Millennials Aren't Entitled–They're Just Better Than You - reefwalkcuts
http://thoughtcatalog.com/tucker-max/2016/12/millennials-arent-entitled-theyre-just-better-than-you/
======
andreareina
Provocative, flame-bait anti-Boomer rant in response to anti-Millennial rants.
Personally I find that the name-calling simply devolves into an endless cycle
of mutual blaming that helps no-one.

Even allowing the validity of such labels as "Boomer" and "Millennial", each
group's general situation is so far outside the other's that they might as
well be different worlds.
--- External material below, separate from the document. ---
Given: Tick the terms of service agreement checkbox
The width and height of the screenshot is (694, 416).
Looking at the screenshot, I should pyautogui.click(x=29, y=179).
Compound this with the Fundamental Attribution Error
and odds aren't good for any rational discussion.

------
Animats
That sounds more like Gen-X, who really are the kids of Baby Boomers.
Millennials are the _grandchildren_ of Baby Boomers.

Mandatory XKCD: [1]

[1] [https://xkcd.com/973/](https://xkcd.com/973/)

------
dbg31415
All this "let's create tension between generations" is really old and
formulaic... "New = good, Old = bad." It comes off as just desperate for
attention.

Personally... I liked Tucker Max a lot more when he was writing dribble for
frat boys, at least those were stupidly entertaining.

* The Famous “Sushi Pants” Story « TuckerMax.com || [http://tuckermax.com/stories/the-famous-sushi-pants-story/](http://tuckermax.com/stories/the-famous-sushi-pants-story/)